» Instructions for the task
Restate the data word for word and leave the images out.

(Saved data entries)
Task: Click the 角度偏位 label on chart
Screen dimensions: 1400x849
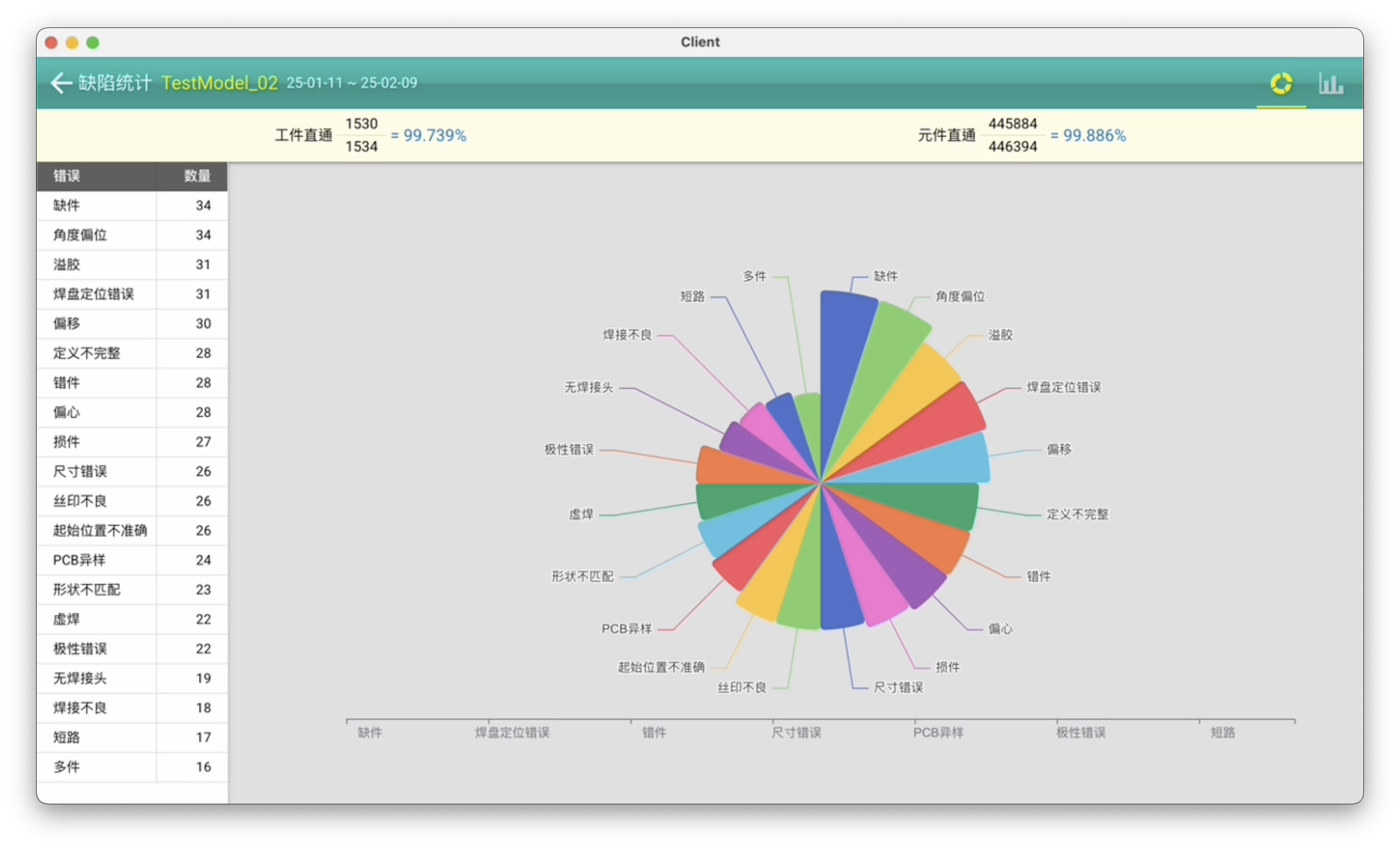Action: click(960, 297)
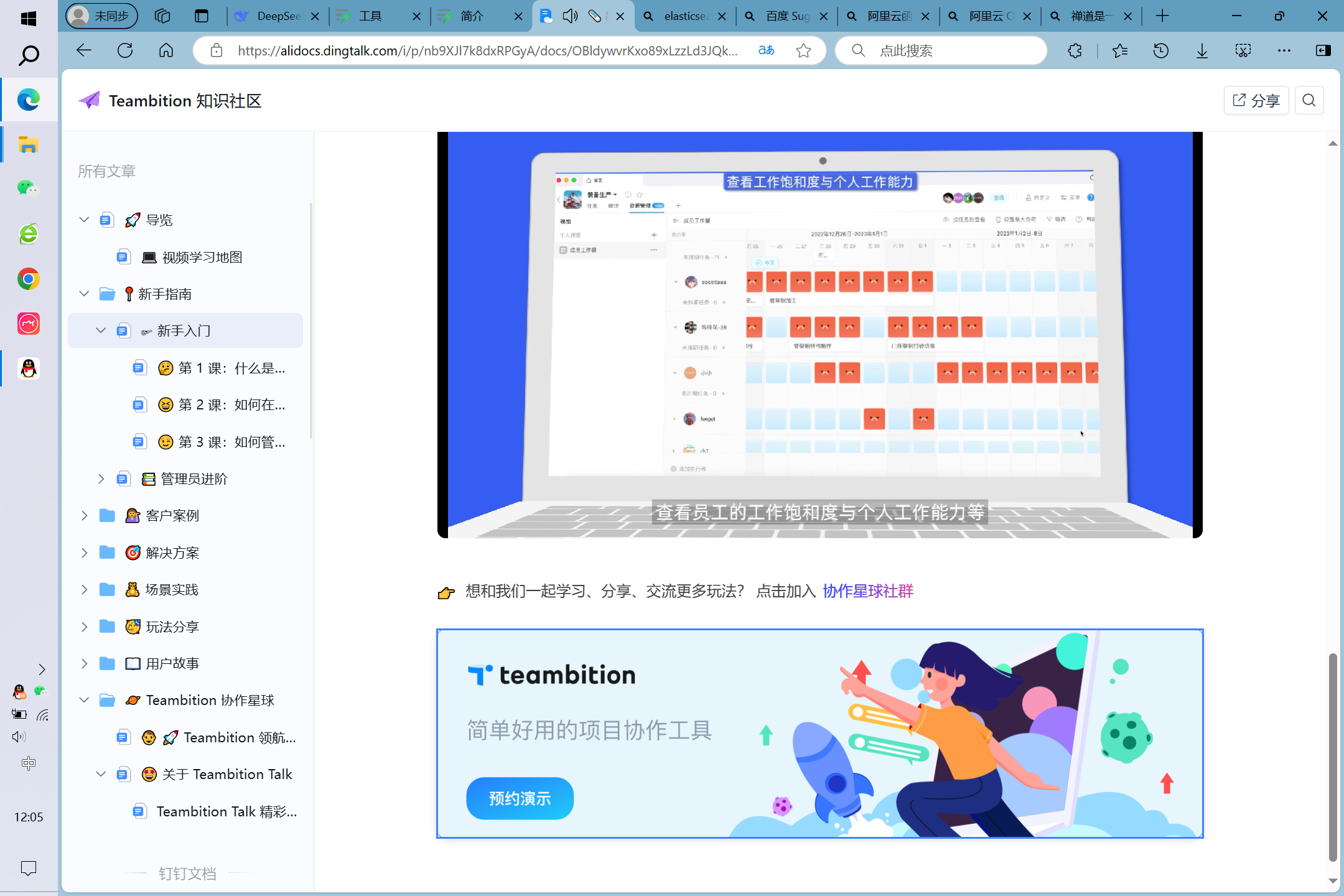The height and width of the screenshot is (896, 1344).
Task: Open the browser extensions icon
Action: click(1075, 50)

» Solved problem
Task: Click the 角度偏位 label on chart
Screen dimensions: 1400x849
Action: click(960, 297)
The height and width of the screenshot is (896, 1344).
Task: Open the browser extensions icon
Action: click(1075, 50)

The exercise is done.